Alongside missile strikes targeting power plants, infrastructure and civilian housing, Moscow’s larger forces are encircling Bakhmut in the Donbas region. Tens of thousands of Russian conscripts have reinforced the mercenary army of the pro-Moscow Wagner Group. Over months they have made incremental advances, threatening Ukrainian control of the city, which is largely destroyed. So far fierce resistance has prevented Putin’s forces from fully occupying the Donbas, which Moscow first invaded in 2014.
To avoid heavier losses, Ukrainian defenses have pulled back in some areas. Moscow’s tactics of sending human waves of poorly trained and inadequately armed Russian soldiers against well dug-in Ukrainian combatants has pushed the death toll among its troops to the highest rate since the start of the war.
Showing the regime’s utter contempt for its own troops, almost a third of wounded Russian soldiers in Horlivka hospitals in Donetsk are suffering from frostbite because they hadn’t been supplied with adequate winter uniforms. Tens of thousands of Wagner mercenaries were recruited from Russian jails. Promised freedom if they survived the fighting, they know they‘ll be shot if they disobey orders.
“We are nobody and have no rights,” a Wagner ex-convict named Sergei, who was captured by Ukrainian soldiers, told the New York Times.
Moscow’s various forces are not the only Russians fighting near Bakhmut. Several hundred soldiers from the Free Russia Legion of the Ukrainian army are defending the city from Putin’s attempt to seize it. The unit is made up of Russians who live in Ukraine or who decided to move there after Putin’s invasion and are proudly defending the country’s sovereignty.
Moscow threatens Moldova
The repercussions of the largest war in Europe since World War II continue to spread. Charging that Washington and its allies in Europe are making Moldova “anti-Russian,” Moscow’s foreign minister, Sergei Lavrov, Feb. 4 threatened that the country could become “the next Ukraine.”

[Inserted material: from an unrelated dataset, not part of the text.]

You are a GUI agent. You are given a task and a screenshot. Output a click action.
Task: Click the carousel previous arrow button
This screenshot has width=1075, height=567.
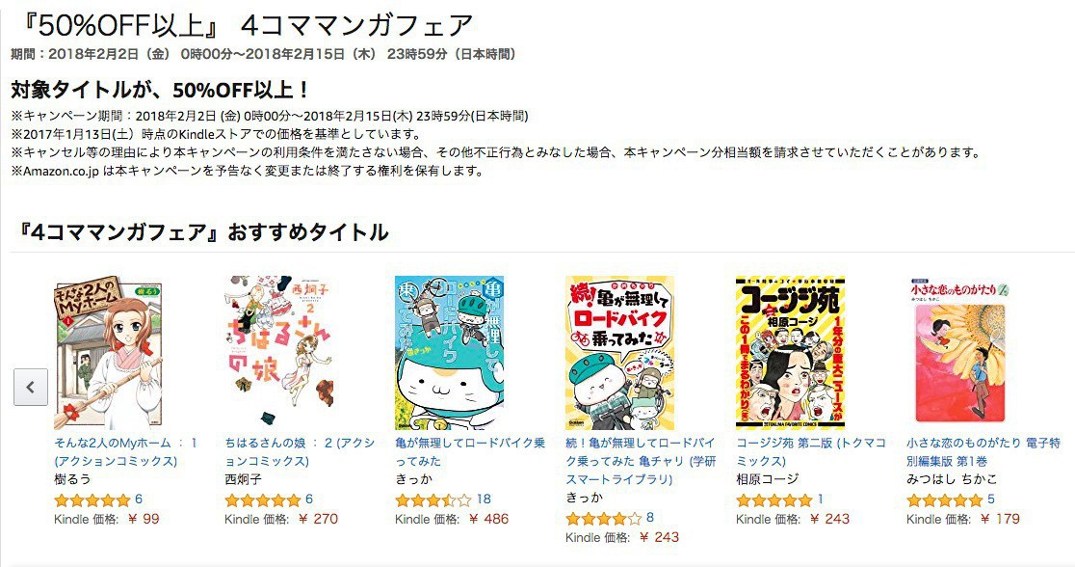[x=31, y=387]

The Moldovan government is holding talks to join the European Union. Since its invasion of Ukraine, Moscow has severed gas and electricity supplies to Moldova. The country’s foreign trade has collapsed and inflation has hit 30%.
The Kremlin is using about 2,000 troops it stations in Transnistria — an enclave in eastern Moldova controlled by pro-Moscow separatists — to pressure Moldova’s government. President Maia Sandu accused Moscow of plotting to overthrow her rule Feb. 13, days after Prime Minister Natalia Gavrilita resigned, citing “many crises caused by Russian aggression.”
Delivery workers strike in Russia
Despite jailing political opponents and protesters against his war, Putin has been unable to stamp them out. In fact, protests have increased in the last month, since Russian bombs killed dozens of Ukrainians in a housing complex in Dnipro. Despite the war drive, Putin has been unable to prevent workers organizing to defend themselves from bosses’ attacks.
Some 3,800 food delivery workers, members of the Courier union, staged a strike in more than 15 cities Dec. 20-25, to fight for better wages and conditions. Their employer, tech giant Yandex, owns the country’s monopoly food delivery service, Yandex.Eats.
When Yandex acquired its main competitor, Delivery Club, in September, bosses’ cut workers’ pay from 110 rubles ($1.59) per order to 70 rubles. The company’s profits soared 124%. Yandex bosses — like app company bosses worldwide —treat workers as self-employed in order to try to deny them benefits and rights. Yandex forces the drivers to cover all their own expenses. Without any labor rights, the drivers have no redress if Yandex cuts them off from its app.
In a further example of Putin’s repressive rule, two Crimean Tatar leaders, Kostiantyn Shyrinh and Dzhemil Gafarov, died in prison after brutal treatment, it was revealed this month. They were framed up on charges of spying and terrorism. Their real crime, in the eyes of Russia’s rulers, was their opposition to Moscow’s 2014 annexation of Crimea and their defense of the Crimean Tatars’ decadeslong struggle for national rights. Although both men were gravely ill, prison authorities denied them medical treatment.